IRS recognizes same-sex marriages, HHS outlines employer appeals under ACA, and DOL cracks down on nursing break violations: 3 things you need to know this week

IRS applies universal tax treatment to same-sex marriages

As expected, the Internal Revenue Service recently announced that in response to the Supreme Court’s Defense of Marriage Act decision, it would recognize same-sex marriages for federal income-tax purposes. So, as far as Uncle Sam’s tax collectors are concerned, any tax filer who is married (regardless of their spouse’s gender) can legally file as such on their yearly tax return—regardless of whether the state they live in recognizes same-sex marriage.

What comes as a bit of a surprise to Treasury watchers, though, is that the IRS ruling is so broad that it recognizes couples who were married not only in the 14 U.S. states where same-sex unions are legal, but also U.S. territories and foreign countries. Further, same-sex married couples can claim refunds as far back as tax year 2010, and can treat the amounts paid for same-sex spouse health insurance as pretax and excludable from income.

HHS outlines appeals process to fight ACA’s affordable coverage and minimum value penalties

As with most things concerning the Affordable Care Act—particularly compliance, implementation and communication—this week’s announcement from the Health and Human Services Department detailing how employers can appeal an employee being accepted by an insurance exchange is more than a little complicated.

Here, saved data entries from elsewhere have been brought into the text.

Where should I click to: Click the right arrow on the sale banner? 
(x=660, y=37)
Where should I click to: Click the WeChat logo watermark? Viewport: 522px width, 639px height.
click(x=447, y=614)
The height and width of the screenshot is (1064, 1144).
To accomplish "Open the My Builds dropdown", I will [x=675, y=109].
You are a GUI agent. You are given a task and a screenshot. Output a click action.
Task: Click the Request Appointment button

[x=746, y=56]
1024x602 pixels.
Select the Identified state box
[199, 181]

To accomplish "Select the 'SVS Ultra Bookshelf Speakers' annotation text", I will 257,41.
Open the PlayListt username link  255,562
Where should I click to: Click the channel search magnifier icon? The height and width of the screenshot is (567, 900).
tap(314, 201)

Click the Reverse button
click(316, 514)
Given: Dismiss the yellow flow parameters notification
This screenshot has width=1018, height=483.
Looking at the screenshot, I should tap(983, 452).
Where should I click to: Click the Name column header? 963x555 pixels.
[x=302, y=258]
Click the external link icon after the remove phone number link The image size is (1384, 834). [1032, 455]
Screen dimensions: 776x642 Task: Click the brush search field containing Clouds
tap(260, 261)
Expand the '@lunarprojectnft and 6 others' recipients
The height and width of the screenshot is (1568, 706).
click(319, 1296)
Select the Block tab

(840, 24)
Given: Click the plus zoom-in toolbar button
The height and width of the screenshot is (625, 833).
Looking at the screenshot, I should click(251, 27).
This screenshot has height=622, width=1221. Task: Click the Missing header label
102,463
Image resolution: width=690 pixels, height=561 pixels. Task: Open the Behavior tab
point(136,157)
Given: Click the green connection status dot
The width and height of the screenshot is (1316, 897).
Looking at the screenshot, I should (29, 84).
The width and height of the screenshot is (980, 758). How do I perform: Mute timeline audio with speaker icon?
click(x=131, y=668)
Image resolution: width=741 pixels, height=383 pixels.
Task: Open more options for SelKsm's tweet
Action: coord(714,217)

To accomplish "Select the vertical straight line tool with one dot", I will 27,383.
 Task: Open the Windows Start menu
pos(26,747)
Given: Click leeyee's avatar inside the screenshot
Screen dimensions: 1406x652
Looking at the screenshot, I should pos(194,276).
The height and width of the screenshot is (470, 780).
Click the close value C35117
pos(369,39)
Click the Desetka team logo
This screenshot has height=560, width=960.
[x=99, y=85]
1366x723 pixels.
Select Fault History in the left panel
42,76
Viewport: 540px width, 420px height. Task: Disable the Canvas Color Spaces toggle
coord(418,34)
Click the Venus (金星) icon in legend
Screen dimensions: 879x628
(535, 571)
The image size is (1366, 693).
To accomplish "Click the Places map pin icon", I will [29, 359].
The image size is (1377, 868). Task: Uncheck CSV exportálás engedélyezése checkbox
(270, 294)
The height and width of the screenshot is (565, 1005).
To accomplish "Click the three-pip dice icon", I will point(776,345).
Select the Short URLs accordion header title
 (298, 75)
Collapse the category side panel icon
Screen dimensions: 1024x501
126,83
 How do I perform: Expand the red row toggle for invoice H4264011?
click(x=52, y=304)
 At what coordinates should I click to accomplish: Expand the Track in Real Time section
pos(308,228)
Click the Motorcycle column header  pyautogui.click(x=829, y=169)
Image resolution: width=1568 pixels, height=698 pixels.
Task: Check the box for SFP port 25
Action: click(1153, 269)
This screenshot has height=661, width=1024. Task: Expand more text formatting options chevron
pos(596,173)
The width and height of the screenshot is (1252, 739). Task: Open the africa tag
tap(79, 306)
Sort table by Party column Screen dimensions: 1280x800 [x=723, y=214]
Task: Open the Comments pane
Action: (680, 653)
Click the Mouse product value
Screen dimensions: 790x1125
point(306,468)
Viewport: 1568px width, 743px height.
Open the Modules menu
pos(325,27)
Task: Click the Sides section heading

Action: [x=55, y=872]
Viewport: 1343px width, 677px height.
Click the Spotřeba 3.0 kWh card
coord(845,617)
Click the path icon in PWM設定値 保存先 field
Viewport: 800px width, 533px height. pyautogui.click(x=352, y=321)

However, it’s important that employers be aware of their appellate rights, since having a benefits-eligible employee successfully claim a subsidy to buy coverage from an exchange means an employer’s coverage misses ACA’s thresholds regarding affordability, minimum value or both. Violating either standard carries a penalty of up to $3,000 per employee per year.

So, complex as it is, here’s what employers need to know:

  • When an employee has been determined eligible a subsidy, the exchange will notify his or her employer, explaining the facts surrounding that determination.
  • If an employer does not agree with the exchange’s decision, it may not appeal to HHS.
  • However, states can establish their own appeals process for employers, making appeals especially complicated for employers operating in multiple states. For states that don’t operate their own exchange or opt not to create an independent appeals process, HHS will establish one for them.
  • To prepare an appeal, employers may see the information used to determine its coverage does not meet affordability or minimum value standard. However, ACA prohibits using an employee’s tax return in the employer appeals process.
  • Appeals will be given a de novo review—in other words, appeals will be reviewed anew, not automatically defer to the exchange’s decision.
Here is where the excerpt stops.